- _GOAL OF THE EXERCISE_
Output the data below exactly.

(Entries taken from a collection)

════════

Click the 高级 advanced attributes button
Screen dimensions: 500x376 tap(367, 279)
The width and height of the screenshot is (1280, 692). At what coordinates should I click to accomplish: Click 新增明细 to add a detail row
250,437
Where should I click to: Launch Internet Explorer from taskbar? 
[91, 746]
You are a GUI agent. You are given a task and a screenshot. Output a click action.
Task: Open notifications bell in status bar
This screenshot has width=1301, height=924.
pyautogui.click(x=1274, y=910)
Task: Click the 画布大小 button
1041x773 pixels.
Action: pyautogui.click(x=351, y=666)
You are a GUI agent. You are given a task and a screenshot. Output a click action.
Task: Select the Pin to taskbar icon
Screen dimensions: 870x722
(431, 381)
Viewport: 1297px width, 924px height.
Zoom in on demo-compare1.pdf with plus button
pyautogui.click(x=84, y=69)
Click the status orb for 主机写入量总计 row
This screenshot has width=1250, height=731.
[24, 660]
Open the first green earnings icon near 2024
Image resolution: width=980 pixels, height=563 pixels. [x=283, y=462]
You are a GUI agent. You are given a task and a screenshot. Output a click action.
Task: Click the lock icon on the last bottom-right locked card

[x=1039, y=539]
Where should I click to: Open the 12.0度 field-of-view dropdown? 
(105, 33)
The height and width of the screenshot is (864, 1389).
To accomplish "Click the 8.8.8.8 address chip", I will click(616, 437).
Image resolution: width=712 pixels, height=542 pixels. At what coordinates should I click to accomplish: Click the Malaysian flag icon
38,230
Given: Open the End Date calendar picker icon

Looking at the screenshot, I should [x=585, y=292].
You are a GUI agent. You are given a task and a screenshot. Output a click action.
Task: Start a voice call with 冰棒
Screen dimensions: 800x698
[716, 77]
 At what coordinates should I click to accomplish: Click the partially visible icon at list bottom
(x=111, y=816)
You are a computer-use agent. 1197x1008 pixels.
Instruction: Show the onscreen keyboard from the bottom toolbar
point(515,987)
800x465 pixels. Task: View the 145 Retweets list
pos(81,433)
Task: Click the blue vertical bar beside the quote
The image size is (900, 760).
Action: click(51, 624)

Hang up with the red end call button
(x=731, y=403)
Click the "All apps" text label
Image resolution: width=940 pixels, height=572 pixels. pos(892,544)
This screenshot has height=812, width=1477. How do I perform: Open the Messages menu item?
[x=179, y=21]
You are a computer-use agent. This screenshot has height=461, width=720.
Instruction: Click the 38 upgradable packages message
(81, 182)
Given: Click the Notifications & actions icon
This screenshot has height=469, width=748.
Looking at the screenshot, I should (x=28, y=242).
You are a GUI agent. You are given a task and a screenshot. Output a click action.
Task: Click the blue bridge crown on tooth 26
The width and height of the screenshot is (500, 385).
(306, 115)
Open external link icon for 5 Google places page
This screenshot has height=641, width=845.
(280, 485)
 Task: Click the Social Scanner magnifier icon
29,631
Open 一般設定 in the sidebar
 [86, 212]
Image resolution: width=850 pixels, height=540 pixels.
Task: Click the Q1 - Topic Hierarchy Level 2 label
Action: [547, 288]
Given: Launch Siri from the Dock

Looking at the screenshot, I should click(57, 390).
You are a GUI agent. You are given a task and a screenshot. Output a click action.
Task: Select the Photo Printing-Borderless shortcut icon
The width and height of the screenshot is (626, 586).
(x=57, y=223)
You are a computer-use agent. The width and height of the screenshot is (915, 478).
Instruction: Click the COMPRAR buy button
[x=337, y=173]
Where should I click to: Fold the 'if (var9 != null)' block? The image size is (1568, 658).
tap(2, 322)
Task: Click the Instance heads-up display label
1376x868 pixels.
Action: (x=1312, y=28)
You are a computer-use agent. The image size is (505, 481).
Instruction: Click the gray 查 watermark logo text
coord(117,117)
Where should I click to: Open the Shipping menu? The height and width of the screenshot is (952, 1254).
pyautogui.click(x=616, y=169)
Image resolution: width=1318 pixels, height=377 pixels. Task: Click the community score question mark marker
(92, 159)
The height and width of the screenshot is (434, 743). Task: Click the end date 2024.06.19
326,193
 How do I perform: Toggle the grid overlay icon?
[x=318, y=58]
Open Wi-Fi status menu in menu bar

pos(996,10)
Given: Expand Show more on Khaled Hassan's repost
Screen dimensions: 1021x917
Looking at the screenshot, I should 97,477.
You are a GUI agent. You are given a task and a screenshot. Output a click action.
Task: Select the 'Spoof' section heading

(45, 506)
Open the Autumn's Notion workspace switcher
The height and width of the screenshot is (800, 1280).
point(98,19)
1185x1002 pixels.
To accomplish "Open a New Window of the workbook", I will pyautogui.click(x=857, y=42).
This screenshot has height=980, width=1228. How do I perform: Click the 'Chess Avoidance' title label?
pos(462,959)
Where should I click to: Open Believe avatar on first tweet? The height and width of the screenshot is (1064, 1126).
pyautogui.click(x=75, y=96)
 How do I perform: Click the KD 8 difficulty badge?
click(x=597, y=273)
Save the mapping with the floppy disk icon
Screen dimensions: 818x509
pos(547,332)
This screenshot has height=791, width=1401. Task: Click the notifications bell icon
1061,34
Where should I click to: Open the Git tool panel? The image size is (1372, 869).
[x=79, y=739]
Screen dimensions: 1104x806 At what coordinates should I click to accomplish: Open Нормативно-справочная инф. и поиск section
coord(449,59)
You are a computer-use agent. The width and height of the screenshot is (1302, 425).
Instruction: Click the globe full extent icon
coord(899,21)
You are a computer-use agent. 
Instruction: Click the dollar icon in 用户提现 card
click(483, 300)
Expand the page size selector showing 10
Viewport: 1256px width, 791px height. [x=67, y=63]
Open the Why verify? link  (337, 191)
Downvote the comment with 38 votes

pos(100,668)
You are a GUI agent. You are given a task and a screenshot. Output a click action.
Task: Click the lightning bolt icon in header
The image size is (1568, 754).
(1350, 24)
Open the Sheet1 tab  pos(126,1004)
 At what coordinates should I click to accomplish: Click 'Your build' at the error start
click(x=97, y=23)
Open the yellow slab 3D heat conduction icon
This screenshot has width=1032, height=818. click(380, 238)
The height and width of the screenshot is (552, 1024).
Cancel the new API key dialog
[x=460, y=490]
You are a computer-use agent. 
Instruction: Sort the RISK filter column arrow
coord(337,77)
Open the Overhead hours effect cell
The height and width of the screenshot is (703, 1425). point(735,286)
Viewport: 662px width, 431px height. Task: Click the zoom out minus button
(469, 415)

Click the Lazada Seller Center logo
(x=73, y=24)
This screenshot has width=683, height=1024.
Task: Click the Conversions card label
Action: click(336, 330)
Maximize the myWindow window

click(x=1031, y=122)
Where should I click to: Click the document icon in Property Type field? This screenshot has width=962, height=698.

════════

- _TASK OUTPUT_
Click the 高级 advanced attributes button
Screen dimensions: 500x376 tap(367, 279)
The width and height of the screenshot is (1280, 692). At what coordinates should I click to accomplish: Click 新增明细 to add a detail row
250,437
Where should I click to: Launch Internet Explorer from taskbar? 
[91, 746]
You are a GUI agent. You are given a task and a screenshot. Output a click action.
Task: Open notifications bell in status bar
This screenshot has width=1301, height=924.
pyautogui.click(x=1274, y=910)
Task: Click the 画布大小 button
1041x773 pixels.
Action: pyautogui.click(x=351, y=666)
You are a GUI agent. You are given a task and a screenshot. Output a click action.
Task: Select the Pin to taskbar icon
Screen dimensions: 870x722
(431, 381)
Viewport: 1297px width, 924px height.
Zoom in on demo-compare1.pdf with plus button
pyautogui.click(x=84, y=69)
Click the status orb for 主机写入量总计 row
This screenshot has width=1250, height=731.
[24, 660]
Open the first green earnings icon near 2024
Image resolution: width=980 pixels, height=563 pixels. [x=283, y=462]
You are a GUI agent. You are given a task and a screenshot. Output a click action.
Task: Click the lock icon on the last bottom-right locked card

[x=1039, y=539]
Where should I click to: Open the 12.0度 field-of-view dropdown? 
(105, 33)
The height and width of the screenshot is (864, 1389).
To accomplish "Click the 8.8.8.8 address chip", I will click(616, 437).
Image resolution: width=712 pixels, height=542 pixels. At what coordinates should I click to accomplish: Click the Malaysian flag icon
38,230
Given: Open the End Date calendar picker icon

Looking at the screenshot, I should [x=585, y=292].
You are a GUI agent. You are given a task and a screenshot. Output a click action.
Task: Start a voice call with 冰棒
Screen dimensions: 800x698
[716, 77]
 At what coordinates should I click to accomplish: Click the partially visible icon at list bottom
(x=111, y=816)
You are a computer-use agent. 1197x1008 pixels.
Instruction: Show the onscreen keyboard from the bottom toolbar
point(515,987)
800x465 pixels. Task: View the 145 Retweets list
pos(81,433)
Task: Click the blue vertical bar beside the quote
The image size is (900, 760).
Action: click(51, 624)

Hang up with the red end call button
(x=731, y=403)
Click the "All apps" text label
Image resolution: width=940 pixels, height=572 pixels. pos(892,544)
This screenshot has height=812, width=1477. How do I perform: Open the Messages menu item?
[x=179, y=21]
You are a computer-use agent. This screenshot has height=461, width=720.
Instruction: Click the 38 upgradable packages message
(81, 182)
Given: Click the Notifications & actions icon
This screenshot has height=469, width=748.
Looking at the screenshot, I should (x=28, y=242).
You are a GUI agent. You are given a task and a screenshot. Output a click action.
Task: Click the blue bridge crown on tooth 26
The width and height of the screenshot is (500, 385).
(306, 115)
Open external link icon for 5 Google places page
This screenshot has height=641, width=845.
(280, 485)
 Task: Click the Social Scanner magnifier icon
29,631
Open 一般設定 in the sidebar
 [86, 212]
Image resolution: width=850 pixels, height=540 pixels.
Task: Click the Q1 - Topic Hierarchy Level 2 label
Action: [547, 288]
Given: Launch Siri from the Dock

Looking at the screenshot, I should click(57, 390).
You are a GUI agent. You are given a task and a screenshot. Output a click action.
Task: Select the Photo Printing-Borderless shortcut icon
The width and height of the screenshot is (626, 586).
(x=57, y=223)
You are a computer-use agent. The width and height of the screenshot is (915, 478).
Instruction: Click the COMPRAR buy button
[x=337, y=173]
Where should I click to: Fold the 'if (var9 != null)' block? The image size is (1568, 658).
tap(2, 322)
Task: Click the Instance heads-up display label
1376x868 pixels.
Action: (x=1312, y=28)
You are a computer-use agent. The image size is (505, 481).
Instruction: Click the gray 查 watermark logo text
coord(117,117)
Where should I click to: Open the Shipping menu? The height and width of the screenshot is (952, 1254).
pyautogui.click(x=616, y=169)
Image resolution: width=1318 pixels, height=377 pixels. Task: Click the community score question mark marker
(92, 159)
The height and width of the screenshot is (434, 743). Task: Click the end date 2024.06.19
326,193
 How do I perform: Toggle the grid overlay icon?
[x=318, y=58]
Open Wi-Fi status menu in menu bar

pos(996,10)
Given: Expand Show more on Khaled Hassan's repost
Screen dimensions: 1021x917
Looking at the screenshot, I should 97,477.
You are a GUI agent. You are given a task and a screenshot. Output a click action.
Task: Select the 'Spoof' section heading

(45, 506)
Open the Autumn's Notion workspace switcher
The height and width of the screenshot is (800, 1280).
point(98,19)
1185x1002 pixels.
To accomplish "Open a New Window of the workbook", I will pyautogui.click(x=857, y=42).
This screenshot has height=980, width=1228. How do I perform: Click the 'Chess Avoidance' title label?
pos(462,959)
Where should I click to: Open Believe avatar on first tweet? The height and width of the screenshot is (1064, 1126).
pyautogui.click(x=75, y=96)
 How do I perform: Click the KD 8 difficulty badge?
click(x=597, y=273)
Save the mapping with the floppy disk icon
Screen dimensions: 818x509
pos(547,332)
This screenshot has height=791, width=1401. Task: Click the notifications bell icon
1061,34
Where should I click to: Open the Git tool panel? The image size is (1372, 869).
[x=79, y=739]
Screen dimensions: 1104x806 At what coordinates should I click to accomplish: Open Нормативно-справочная инф. и поиск section
coord(449,59)
You are a computer-use agent. The width and height of the screenshot is (1302, 425).
Instruction: Click the globe full extent icon
coord(899,21)
You are a computer-use agent. 
Instruction: Click the dollar icon in 用户提现 card
click(483, 300)
Expand the page size selector showing 10
Viewport: 1256px width, 791px height. [x=67, y=63]
Open the Why verify? link  (337, 191)
Downvote the comment with 38 votes

pos(100,668)
You are a GUI agent. You are given a task and a screenshot. Output a click action.
Task: Click the lightning bolt icon in header
The image size is (1568, 754).
(1350, 24)
Open the Sheet1 tab  pos(126,1004)
 At what coordinates should I click to accomplish: Click 'Your build' at the error start
click(x=97, y=23)
Open the yellow slab 3D heat conduction icon
This screenshot has width=1032, height=818. click(380, 238)
The height and width of the screenshot is (552, 1024).
Cancel the new API key dialog
[x=460, y=490]
You are a computer-use agent. 
Instruction: Sort the RISK filter column arrow
coord(337,77)
Open the Overhead hours effect cell
The height and width of the screenshot is (703, 1425). point(735,286)
Viewport: 662px width, 431px height. Task: Click the zoom out minus button
(469, 415)

Click the Lazada Seller Center logo
(x=73, y=24)
This screenshot has width=683, height=1024.
Task: Click the Conversions card label
Action: click(336, 330)
Maximize the myWindow window

click(x=1031, y=122)
Where should I click to: Click the document icon in Property Type field? This screenshot has width=962, height=698.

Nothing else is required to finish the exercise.